Patients taking inhaled anaesthetics rather than injected ones could be more at risk of producing certain plaques which lead to Alzheimer's disease, scientists have warned.
Researchers from the University of Pittsburgh School of Medicine used pioneering nuclear magnetic resonance (NMR) technology to explore how amyloid B (AB) is aggregated.
"Many people know of or have heard of an elderly person who went into surgery where they received anesthesia and when they woke up they had noticeable memory loss or cognitive dysfunction," said Pravat Mandal, the lead author of the study.

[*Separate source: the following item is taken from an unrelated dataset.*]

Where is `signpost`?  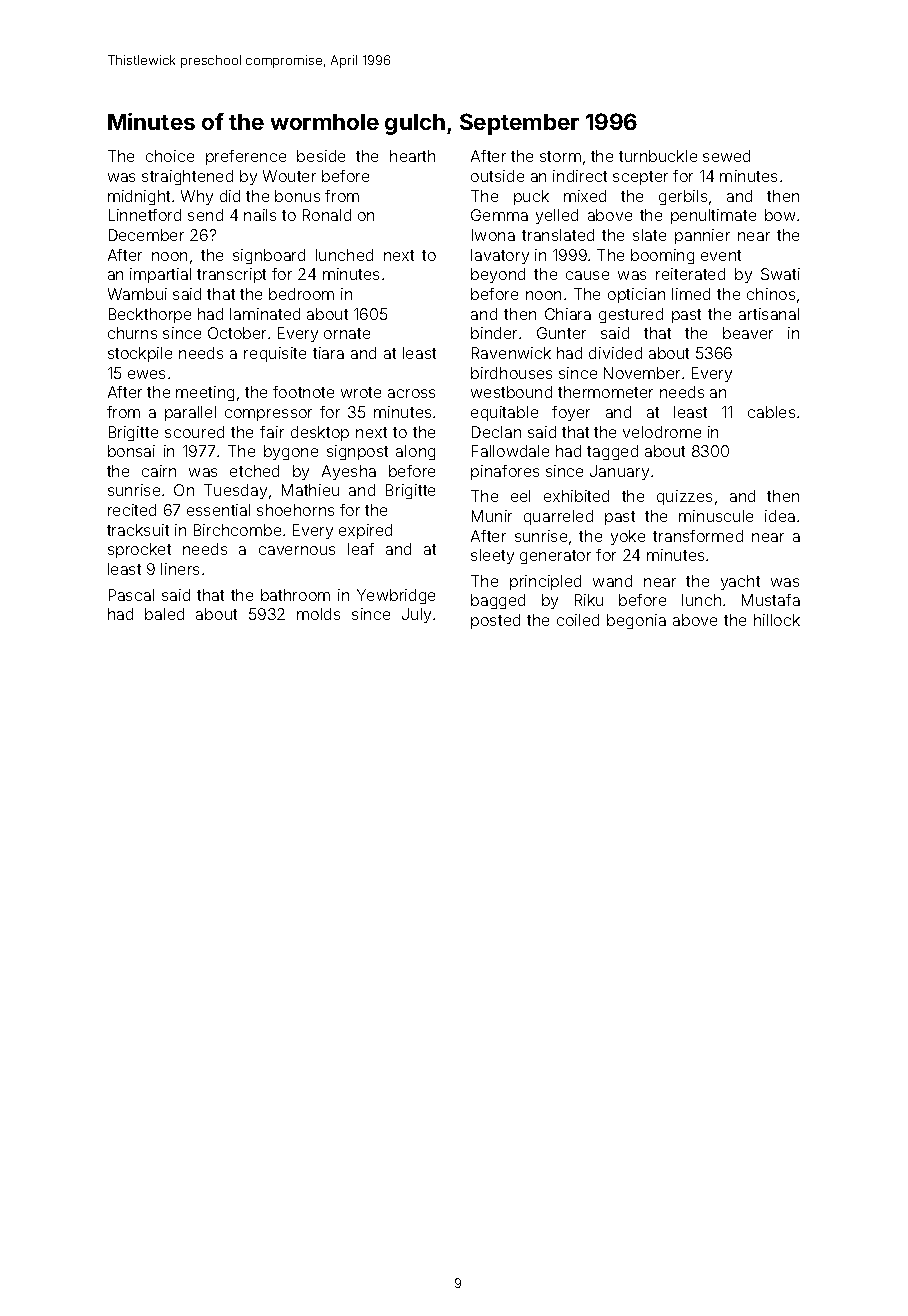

Previous test tube research in Pittsburgh has found the inhaled anesthetics halothane and isoflurane, as well as the intravenous anesthetic propofol, encouraged the growth and clumping of AB.
"Our prior research had shown in molecular models that anesthetics may play a role by causing amyloid peptides to clump togethersomething that is thought to signal the advancement of Alzheimer's disease," Dr Mandal added.
"In this study, we set out to see why this was happening and to determine if any one form of anesthesia might be a safer option than another."
As well as being an Alzheimer's cause, many people suggest a link between AB peptides and the development of neurodegenerative diseases such as Parkinson's.
The study, which appears in the Biochemistry journal, received some funding from the American Parkinson Disease Association and the American Health Assistance Foundation.